*** Opening Text under study ***
Don’t get me wrong, I want my business to be successful, and I LOVE building relationships, but I’ve always been a way better face to face relationship builder than all online. For instance, I suck at texting people, I never answer my Facebook messages, and I’m way funnier in person.
So, yes, I’m going to make an effort to start putting a few more personal items on social media, but not too personal because you know, the military, and people are crazy. In lieu of that let me tell you a little bit about myself here in short answer blog form.
Where are you from: I’m from a small town in Florida near the Alabama border. I grew up on the water, spending every summer at the beach. It was paradise. Growing up in such a beautiful place definitely had an everlasting effect on where I want to live and where my happy place is. If I could choose to be anywhere in the world it would be beach side with my husband, my fur baby Sookie, reading a book, and sipping a corona.
Who do you love: Mostly, I love people who make me laugh. My family is notorious for sitting around on a Saturday night joking around and doing anything for a laugh (especially my brother, who is the comedian of the family). We always laugh at inappropriate times, but with the best of intentions. My family is the core of my heart. They support me unconditionally. I remember on numerous occasions my mom and brother boasting about me to anyone and everyone who would listen. They’re my personal agents. My dad is the silent strong type. He quietly holds the family together while making a dad joke or two along the way. His commitment to his faith is something I greatly admire and am so thankful he found his way to the Lord. My mom is the rock of our family. She would do anything, and I mean anything for her family. She’s the strongest woman I’ll ever know and my best friend. My brother and sister-in-law are easily the friendliest people you’ll ever meet. My brother knows everyone in our small town and if he doesn’t he’s going to make friends quick. I’m so thankful to him for always supporting me and making me laugh. They recently had a baby boy and he has definitely stolen my heart. He’s a little crazy, but his little laugh brightens every day.
I also love spending time with my Sookie girl. She’s super needy and loves to be petted. I’ve had her for almost 8 years and I’m thankful every day for her unconditional love.
*** Closing Text under study ***
*** Opening Material shown ***
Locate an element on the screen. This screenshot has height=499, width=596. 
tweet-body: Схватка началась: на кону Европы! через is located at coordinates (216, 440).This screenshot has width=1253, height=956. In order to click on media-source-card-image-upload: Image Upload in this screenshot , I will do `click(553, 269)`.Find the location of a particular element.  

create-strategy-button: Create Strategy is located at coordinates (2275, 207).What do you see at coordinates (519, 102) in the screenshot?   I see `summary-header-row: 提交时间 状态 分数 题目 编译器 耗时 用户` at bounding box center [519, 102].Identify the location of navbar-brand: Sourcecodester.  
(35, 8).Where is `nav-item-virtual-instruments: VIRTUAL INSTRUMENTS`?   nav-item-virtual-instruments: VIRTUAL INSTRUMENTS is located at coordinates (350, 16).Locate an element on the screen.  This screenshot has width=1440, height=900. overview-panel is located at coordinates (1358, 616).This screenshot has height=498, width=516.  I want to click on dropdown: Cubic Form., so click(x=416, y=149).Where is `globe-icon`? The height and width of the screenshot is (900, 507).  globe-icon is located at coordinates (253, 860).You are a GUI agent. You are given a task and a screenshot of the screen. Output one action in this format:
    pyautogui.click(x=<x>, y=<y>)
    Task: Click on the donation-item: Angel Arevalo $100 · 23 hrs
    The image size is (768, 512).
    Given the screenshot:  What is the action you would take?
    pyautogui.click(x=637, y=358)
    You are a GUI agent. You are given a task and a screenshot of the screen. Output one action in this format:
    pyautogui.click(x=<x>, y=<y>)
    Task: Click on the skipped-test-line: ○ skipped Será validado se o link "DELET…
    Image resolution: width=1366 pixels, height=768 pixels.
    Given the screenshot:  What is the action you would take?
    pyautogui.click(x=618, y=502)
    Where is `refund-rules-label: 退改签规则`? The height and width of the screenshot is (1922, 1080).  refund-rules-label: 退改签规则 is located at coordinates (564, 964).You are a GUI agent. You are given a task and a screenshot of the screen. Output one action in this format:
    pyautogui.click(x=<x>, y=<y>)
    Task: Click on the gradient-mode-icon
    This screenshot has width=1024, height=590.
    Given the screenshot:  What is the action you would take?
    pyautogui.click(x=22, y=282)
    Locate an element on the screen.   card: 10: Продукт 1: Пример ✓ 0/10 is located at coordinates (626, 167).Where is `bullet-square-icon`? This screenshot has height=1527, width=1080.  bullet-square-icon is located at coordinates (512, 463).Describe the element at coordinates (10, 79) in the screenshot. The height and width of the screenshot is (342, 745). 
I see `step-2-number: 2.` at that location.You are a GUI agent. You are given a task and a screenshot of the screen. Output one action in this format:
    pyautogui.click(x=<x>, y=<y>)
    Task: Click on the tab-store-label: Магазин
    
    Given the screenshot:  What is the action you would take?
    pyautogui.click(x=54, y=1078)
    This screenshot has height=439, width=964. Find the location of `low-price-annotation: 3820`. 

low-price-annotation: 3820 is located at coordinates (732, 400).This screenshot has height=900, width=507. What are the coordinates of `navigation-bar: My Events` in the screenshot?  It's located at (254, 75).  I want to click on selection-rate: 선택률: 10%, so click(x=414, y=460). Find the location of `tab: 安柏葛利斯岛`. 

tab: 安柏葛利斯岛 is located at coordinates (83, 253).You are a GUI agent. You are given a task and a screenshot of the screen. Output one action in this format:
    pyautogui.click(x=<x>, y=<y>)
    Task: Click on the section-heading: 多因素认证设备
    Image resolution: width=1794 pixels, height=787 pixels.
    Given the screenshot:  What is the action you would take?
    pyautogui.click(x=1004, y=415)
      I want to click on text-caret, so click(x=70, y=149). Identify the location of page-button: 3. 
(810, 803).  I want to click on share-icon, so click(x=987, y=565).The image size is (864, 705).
*** Closing Material shown ***
Work to be completed
Continue the short-answer blog post introducing its writer, beginning after its final sentence about Sookie. The records were taken from a separate source.

Exercise output
Now, my husband. He’s everything I never knew I needed in a companion. Neither of us were looking for each other, but from the moment we met we knew this was something special. He makes me laugh, he holds me when I cry, he supports my professional goals, and wholly loves me for who I am. I honestly would not want to do this life with anyone else. Thank you Jason.
What I love to do: I think I already explained my love of the beach and all things water. I also love taking Sookie to the park or for walks. I love shopping, like most girls do, and trying every restaurant I can. Eating and drinking are probably two of my most favorite past times. Netflix and Hulu are also things I love to do. I watch A LOT of shows. At one point I think I was following 38 shows! Oh man.
Why are you where you are: As you know my husband is in the military. We were stationed in Fort Bragg, N.C. in the fall of 2016. It was our first military move together and our first time buying a house. We purchased a little 3 bedroom 2 bath ranch style home near the downtown area which we love being near. We spend our weekends doing yard work and fixing the old bones of the house, but we’re so excited to be living in our first home together.
Where do you see yourself in 10 years? In 10 years I hope to be living a little closer to the beach, with a couple of kids, and running a thriving boutique. I’m not quite sure what life has in store for me up ahead, but I’m sure it will be nothing less than exciting.